Stored data:
★ ★ ★ ★ ★ ★ ★
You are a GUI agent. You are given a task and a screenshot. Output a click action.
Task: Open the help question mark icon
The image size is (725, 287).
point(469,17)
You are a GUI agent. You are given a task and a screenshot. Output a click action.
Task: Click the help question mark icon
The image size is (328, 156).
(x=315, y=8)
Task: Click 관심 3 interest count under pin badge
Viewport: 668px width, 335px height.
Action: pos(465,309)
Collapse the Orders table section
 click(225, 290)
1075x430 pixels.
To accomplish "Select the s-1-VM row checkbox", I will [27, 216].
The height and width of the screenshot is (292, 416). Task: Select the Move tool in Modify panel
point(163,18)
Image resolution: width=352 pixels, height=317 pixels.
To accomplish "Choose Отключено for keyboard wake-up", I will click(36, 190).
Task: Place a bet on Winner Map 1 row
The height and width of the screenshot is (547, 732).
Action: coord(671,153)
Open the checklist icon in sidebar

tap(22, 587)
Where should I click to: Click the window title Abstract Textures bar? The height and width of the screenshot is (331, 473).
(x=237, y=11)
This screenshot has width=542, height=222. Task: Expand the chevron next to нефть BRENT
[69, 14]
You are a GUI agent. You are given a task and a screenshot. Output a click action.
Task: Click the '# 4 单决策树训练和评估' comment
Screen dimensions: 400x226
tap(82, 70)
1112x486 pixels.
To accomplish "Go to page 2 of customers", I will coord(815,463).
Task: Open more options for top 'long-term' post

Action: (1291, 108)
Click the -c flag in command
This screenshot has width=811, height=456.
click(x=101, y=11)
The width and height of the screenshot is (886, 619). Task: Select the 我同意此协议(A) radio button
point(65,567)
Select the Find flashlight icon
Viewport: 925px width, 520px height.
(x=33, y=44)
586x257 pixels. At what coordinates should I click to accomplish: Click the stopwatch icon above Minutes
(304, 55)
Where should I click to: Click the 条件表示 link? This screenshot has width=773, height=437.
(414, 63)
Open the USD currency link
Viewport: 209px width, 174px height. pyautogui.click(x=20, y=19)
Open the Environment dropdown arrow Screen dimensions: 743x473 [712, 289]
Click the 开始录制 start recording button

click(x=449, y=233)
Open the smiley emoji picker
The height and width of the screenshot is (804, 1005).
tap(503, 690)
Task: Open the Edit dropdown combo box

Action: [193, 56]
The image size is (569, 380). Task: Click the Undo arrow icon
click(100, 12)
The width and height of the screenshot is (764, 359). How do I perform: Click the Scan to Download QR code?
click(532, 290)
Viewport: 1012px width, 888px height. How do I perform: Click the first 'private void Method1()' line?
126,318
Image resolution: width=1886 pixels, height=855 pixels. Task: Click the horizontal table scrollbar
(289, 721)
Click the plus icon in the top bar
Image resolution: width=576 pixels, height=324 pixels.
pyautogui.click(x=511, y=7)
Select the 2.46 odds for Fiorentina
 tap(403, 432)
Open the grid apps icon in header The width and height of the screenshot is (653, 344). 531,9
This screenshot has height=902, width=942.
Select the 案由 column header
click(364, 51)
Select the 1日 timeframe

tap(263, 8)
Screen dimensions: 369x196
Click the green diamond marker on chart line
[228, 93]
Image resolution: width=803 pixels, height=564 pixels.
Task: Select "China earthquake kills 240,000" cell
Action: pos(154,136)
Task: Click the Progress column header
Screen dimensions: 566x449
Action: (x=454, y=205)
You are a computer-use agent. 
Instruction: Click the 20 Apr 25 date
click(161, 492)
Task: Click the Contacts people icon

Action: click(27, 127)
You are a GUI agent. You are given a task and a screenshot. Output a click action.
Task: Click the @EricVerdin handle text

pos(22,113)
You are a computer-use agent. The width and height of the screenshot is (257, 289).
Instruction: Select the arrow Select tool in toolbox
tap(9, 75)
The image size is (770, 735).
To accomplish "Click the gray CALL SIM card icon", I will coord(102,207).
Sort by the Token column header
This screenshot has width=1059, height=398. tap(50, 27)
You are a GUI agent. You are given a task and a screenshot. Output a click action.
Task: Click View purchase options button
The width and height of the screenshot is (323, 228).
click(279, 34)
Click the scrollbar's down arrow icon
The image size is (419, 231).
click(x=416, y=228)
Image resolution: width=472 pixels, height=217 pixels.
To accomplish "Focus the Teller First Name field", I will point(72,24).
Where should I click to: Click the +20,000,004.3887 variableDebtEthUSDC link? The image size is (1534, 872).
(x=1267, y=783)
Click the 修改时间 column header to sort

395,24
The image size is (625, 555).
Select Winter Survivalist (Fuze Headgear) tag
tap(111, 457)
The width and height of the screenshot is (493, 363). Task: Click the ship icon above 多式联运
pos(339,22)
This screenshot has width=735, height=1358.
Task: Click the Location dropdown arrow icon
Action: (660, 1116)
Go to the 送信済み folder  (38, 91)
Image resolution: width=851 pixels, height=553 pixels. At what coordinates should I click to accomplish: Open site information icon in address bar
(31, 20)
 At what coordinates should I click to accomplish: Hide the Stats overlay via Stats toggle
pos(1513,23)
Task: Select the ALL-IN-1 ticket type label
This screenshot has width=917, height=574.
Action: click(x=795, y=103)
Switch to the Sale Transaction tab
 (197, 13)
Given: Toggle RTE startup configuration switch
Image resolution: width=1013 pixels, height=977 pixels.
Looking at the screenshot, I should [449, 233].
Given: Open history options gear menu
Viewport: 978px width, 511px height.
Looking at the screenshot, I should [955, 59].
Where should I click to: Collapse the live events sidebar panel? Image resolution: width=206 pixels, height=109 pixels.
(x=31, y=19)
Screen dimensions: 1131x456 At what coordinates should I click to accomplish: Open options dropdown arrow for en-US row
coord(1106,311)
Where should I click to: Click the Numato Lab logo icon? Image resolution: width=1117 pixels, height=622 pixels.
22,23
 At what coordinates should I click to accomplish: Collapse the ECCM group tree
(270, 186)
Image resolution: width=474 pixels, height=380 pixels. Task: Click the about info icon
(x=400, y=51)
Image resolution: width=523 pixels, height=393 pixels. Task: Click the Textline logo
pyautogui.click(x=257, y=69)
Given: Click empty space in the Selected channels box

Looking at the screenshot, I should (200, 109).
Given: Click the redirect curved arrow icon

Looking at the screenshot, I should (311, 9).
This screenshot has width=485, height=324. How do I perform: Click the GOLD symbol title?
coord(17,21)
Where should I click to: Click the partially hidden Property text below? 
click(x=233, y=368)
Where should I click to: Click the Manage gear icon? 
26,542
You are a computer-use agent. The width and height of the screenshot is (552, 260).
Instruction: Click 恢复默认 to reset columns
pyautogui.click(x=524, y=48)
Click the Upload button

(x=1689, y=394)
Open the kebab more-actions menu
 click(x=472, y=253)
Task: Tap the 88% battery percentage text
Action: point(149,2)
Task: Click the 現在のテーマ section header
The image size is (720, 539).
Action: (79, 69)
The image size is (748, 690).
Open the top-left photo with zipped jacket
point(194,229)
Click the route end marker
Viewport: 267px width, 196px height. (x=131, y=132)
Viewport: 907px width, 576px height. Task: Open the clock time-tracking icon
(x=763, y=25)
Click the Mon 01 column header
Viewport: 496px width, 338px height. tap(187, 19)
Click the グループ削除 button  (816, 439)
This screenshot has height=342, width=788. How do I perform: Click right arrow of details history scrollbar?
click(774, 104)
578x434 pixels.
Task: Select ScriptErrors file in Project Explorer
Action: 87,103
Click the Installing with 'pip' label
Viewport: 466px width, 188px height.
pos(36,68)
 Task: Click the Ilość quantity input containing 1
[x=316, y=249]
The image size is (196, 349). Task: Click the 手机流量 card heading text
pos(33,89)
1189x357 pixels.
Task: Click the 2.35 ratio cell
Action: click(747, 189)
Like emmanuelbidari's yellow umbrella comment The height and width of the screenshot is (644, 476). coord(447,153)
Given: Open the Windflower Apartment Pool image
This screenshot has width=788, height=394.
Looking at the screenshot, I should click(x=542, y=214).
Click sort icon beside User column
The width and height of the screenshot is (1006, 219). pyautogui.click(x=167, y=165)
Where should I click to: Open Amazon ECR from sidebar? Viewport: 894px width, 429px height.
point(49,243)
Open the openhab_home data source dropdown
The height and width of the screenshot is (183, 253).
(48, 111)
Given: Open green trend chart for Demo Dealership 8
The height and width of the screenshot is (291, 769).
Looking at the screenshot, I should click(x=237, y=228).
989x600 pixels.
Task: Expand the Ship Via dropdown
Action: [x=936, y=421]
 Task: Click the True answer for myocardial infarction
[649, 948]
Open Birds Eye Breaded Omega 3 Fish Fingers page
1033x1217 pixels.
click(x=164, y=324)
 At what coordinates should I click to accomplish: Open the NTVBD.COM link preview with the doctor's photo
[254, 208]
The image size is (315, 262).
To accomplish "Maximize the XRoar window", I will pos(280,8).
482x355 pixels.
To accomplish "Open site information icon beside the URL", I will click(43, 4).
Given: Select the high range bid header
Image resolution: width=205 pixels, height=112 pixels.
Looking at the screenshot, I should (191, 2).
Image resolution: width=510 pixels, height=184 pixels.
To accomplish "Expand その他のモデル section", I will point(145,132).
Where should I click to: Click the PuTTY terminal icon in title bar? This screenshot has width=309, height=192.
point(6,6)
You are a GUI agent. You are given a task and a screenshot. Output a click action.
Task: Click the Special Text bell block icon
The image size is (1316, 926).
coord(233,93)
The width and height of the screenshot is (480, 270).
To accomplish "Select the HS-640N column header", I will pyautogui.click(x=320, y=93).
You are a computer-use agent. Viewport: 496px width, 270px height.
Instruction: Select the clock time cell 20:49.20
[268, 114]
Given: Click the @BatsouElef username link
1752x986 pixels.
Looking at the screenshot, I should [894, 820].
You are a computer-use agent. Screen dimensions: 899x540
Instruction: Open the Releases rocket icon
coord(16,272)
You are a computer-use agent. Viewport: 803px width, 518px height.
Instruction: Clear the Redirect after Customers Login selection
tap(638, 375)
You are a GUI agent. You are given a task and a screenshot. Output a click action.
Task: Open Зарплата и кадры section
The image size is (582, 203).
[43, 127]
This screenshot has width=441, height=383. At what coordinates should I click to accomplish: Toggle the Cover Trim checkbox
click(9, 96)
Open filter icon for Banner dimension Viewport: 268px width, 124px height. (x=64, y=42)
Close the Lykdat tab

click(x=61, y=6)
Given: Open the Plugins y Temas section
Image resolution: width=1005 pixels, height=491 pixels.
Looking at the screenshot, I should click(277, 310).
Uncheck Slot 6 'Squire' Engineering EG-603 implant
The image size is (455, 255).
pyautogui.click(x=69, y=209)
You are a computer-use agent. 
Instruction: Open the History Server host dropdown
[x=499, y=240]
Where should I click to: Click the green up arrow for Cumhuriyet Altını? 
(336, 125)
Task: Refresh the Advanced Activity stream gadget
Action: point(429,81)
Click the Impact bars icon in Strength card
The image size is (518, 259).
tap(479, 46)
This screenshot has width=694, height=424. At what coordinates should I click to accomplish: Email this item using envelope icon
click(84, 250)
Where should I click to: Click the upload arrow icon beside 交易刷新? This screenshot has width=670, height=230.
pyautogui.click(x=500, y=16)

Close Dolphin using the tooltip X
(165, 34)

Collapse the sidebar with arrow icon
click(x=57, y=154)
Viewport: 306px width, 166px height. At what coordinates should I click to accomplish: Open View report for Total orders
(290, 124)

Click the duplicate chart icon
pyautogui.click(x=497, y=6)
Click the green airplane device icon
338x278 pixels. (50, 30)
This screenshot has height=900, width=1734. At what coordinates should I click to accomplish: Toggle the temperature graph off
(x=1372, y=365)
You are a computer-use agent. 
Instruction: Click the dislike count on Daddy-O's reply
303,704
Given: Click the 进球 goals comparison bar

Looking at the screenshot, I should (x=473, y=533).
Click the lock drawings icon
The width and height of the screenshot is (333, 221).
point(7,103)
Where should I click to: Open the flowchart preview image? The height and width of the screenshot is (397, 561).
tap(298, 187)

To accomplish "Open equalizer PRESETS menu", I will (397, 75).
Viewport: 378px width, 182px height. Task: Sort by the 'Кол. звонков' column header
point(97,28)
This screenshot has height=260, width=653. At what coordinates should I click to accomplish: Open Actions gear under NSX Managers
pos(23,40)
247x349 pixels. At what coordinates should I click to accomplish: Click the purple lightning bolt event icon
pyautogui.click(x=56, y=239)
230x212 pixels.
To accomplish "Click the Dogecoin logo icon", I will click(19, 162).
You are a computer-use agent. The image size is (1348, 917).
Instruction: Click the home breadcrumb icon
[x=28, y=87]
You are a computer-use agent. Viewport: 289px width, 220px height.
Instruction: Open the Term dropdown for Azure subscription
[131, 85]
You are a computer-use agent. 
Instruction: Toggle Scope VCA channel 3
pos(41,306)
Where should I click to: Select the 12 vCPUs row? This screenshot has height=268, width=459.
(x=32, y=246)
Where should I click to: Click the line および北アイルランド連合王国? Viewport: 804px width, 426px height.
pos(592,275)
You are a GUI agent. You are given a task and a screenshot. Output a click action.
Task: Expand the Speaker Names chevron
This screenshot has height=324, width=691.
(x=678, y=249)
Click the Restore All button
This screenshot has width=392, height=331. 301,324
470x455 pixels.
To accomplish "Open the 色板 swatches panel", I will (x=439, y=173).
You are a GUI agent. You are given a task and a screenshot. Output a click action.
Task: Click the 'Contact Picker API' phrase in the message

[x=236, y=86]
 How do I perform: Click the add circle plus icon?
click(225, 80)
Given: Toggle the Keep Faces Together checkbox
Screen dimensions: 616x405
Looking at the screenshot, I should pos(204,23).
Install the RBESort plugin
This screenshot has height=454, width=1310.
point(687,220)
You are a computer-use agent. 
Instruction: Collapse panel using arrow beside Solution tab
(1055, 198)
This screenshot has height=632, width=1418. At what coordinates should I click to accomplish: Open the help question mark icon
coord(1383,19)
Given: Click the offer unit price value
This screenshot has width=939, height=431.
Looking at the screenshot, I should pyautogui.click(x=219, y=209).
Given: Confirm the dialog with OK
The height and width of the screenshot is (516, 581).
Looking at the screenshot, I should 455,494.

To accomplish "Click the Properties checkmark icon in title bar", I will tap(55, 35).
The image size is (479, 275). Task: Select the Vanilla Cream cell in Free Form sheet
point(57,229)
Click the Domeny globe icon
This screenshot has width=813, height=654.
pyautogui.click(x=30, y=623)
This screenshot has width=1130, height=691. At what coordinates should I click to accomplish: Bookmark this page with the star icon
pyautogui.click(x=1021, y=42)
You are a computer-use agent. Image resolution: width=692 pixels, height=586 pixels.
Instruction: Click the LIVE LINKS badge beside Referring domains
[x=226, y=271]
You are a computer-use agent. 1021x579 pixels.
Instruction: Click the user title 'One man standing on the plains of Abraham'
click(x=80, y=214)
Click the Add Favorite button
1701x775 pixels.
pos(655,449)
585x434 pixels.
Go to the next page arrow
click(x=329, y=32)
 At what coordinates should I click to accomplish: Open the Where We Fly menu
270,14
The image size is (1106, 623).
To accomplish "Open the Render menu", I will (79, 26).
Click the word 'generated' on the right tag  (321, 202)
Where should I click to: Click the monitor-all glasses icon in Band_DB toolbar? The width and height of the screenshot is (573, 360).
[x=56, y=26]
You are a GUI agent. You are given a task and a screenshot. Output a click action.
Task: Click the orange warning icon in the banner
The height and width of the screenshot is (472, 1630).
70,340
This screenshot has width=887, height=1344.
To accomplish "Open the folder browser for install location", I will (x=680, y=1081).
★ ★ ★ ★ ★ ★ ★
Required action
Nothing but an exact copy of the lines from the first one above through the line holding "Task: Click 관심" should be returned.

Answer section
You are a GUI agent. You are given a task and a screenshot. Output a click action.
Task: Open the help question mark icon
The image size is (725, 287).
point(469,17)
You are a GUI agent. You are given a task and a screenshot. Output a click action.
Task: Click the help question mark icon
The image size is (328, 156).
(x=315, y=8)
Task: Click 관심 3 interest count under pin badge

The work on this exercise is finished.